### [Supplied data]
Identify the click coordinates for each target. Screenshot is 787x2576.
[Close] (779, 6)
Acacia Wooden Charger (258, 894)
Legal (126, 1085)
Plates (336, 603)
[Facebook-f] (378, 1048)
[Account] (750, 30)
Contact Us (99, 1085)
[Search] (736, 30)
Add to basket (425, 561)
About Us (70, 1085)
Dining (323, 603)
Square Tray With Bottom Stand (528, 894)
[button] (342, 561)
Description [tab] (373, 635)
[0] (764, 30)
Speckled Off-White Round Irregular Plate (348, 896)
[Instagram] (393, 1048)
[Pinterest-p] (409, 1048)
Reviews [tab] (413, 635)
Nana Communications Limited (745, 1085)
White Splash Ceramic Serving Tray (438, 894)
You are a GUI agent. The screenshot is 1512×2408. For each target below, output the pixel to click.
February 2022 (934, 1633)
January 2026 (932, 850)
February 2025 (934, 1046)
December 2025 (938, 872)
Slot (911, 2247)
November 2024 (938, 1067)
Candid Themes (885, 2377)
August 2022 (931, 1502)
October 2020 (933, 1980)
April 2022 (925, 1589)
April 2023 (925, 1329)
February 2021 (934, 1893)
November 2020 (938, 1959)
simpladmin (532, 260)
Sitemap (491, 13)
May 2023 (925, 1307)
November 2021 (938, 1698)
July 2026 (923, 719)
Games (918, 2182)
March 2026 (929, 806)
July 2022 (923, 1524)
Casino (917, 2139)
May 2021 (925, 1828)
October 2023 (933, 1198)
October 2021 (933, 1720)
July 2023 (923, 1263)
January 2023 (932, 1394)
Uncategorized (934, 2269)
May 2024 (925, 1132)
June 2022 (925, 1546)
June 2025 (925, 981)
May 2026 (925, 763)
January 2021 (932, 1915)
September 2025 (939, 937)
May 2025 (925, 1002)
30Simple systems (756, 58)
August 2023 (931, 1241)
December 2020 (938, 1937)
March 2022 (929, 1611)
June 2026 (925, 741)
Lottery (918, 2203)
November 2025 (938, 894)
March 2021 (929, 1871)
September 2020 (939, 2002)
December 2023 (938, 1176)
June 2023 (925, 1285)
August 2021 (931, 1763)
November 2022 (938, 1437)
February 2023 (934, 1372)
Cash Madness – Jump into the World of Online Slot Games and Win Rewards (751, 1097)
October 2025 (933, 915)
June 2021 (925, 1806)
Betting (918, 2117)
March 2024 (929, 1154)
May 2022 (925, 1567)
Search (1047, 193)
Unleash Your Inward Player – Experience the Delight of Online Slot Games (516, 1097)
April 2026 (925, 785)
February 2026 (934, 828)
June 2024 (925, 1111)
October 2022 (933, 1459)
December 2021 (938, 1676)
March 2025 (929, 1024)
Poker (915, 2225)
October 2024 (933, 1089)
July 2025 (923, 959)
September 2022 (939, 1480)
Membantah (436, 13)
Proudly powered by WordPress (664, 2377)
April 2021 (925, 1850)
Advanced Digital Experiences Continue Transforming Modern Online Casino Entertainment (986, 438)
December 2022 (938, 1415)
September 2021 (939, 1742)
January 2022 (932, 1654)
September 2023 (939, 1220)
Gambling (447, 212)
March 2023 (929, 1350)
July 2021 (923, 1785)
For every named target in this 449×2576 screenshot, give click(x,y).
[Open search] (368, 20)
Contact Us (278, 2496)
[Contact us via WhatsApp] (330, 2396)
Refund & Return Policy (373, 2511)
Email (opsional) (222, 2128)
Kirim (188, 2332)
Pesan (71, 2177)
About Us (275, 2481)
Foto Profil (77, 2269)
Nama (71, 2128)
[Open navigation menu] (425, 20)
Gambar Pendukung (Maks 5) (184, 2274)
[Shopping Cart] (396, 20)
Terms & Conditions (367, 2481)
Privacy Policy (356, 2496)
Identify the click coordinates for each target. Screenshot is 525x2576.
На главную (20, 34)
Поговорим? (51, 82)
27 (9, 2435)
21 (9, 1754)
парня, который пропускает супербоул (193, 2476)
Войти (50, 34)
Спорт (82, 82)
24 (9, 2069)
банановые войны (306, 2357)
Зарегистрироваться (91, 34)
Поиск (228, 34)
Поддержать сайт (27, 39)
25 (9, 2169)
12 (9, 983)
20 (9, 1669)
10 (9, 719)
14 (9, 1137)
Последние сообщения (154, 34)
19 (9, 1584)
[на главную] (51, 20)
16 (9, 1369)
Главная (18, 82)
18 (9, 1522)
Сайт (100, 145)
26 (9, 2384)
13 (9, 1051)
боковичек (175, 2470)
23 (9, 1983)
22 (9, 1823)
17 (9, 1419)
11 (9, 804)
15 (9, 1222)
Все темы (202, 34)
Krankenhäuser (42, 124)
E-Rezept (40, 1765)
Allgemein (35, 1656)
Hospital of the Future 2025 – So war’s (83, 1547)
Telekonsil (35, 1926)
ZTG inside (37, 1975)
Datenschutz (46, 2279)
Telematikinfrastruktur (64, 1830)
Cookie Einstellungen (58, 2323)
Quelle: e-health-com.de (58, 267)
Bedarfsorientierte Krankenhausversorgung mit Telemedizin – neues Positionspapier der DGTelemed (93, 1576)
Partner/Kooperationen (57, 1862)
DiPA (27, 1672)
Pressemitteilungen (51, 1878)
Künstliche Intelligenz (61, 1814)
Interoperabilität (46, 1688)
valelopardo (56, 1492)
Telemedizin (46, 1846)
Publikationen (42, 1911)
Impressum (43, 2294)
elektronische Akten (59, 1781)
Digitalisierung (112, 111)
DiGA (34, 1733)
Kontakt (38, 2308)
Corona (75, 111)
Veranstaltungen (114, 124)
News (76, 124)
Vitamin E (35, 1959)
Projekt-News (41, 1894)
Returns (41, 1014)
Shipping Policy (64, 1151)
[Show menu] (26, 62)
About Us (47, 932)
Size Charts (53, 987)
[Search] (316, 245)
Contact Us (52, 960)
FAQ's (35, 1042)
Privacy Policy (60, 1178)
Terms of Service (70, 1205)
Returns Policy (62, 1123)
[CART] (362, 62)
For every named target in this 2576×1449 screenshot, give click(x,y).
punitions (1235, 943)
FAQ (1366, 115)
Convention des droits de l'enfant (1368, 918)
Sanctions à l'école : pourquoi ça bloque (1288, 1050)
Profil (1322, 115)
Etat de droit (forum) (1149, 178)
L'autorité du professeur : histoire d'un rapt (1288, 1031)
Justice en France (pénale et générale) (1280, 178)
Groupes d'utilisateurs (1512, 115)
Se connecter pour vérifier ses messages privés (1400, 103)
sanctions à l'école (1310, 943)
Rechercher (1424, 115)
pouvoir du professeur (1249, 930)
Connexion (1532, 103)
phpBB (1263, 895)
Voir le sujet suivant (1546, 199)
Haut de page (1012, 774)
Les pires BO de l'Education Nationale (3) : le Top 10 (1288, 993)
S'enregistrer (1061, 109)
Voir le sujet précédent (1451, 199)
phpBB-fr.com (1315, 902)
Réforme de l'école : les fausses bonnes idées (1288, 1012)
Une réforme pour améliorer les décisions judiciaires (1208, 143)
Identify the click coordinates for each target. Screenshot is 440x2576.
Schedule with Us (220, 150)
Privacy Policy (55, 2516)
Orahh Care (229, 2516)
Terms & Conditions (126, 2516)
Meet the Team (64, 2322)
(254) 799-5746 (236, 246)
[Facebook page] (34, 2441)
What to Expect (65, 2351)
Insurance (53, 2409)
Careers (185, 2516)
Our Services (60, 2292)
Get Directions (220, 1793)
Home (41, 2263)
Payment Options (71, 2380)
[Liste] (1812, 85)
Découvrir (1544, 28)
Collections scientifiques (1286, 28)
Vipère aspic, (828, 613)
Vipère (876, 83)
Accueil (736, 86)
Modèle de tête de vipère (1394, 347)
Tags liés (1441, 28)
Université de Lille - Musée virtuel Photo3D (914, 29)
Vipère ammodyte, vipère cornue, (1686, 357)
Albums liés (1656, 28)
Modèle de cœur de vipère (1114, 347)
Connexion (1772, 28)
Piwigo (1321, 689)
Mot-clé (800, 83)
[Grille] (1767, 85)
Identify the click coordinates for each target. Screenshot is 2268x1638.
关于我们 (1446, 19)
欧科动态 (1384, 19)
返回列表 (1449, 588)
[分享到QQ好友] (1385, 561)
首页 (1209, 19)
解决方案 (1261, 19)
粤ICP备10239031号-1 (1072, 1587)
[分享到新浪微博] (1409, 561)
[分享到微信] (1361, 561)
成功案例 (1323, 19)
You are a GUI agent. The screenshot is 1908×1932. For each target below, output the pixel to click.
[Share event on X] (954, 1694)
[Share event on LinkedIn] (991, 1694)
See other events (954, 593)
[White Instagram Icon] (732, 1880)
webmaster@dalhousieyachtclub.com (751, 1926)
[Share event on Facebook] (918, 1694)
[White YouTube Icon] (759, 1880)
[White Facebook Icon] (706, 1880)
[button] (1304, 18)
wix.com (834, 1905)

### [Activity]
Scan the lines above for "18 (9, 1522)" and for "Corona (75, 111)". Repeat exactly the line holding each of them and every line in between.

### [Solution to the problem]
18 (9, 1522)
Сайт (100, 145)
26 (9, 2384)
13 (9, 1051)
боковичек (175, 2470)
23 (9, 1983)
22 (9, 1823)
17 (9, 1419)
11 (9, 804)
15 (9, 1222)
Все темы (202, 34)
Krankenhäuser (42, 124)
E-Rezept (40, 1765)
Allgemein (35, 1656)
Hospital of the Future 2025 – So war’s (83, 1547)
Telekonsil (35, 1926)
ZTG inside (37, 1975)
Datenschutz (46, 2279)
Telematikinfrastruktur (64, 1830)
Cookie Einstellungen (58, 2323)
Quelle: e-health-com.de (58, 267)
Bedarfsorientierte Krankenhausversorgung mit Telemedizin – neues Positionspapier der DGTelemed (93, 1576)
Partner/Kooperationen (57, 1862)
DiPA (27, 1672)
Pressemitteilungen (51, 1878)
Künstliche Intelligenz (61, 1814)
Interoperabilität (46, 1688)
valelopardo (56, 1492)
Telemedizin (46, 1846)
Publikationen (42, 1911)
Impressum (43, 2294)
elektronische Akten (59, 1781)
Digitalisierung (112, 111)
DiGA (34, 1733)
Kontakt (38, 2308)
Corona (75, 111)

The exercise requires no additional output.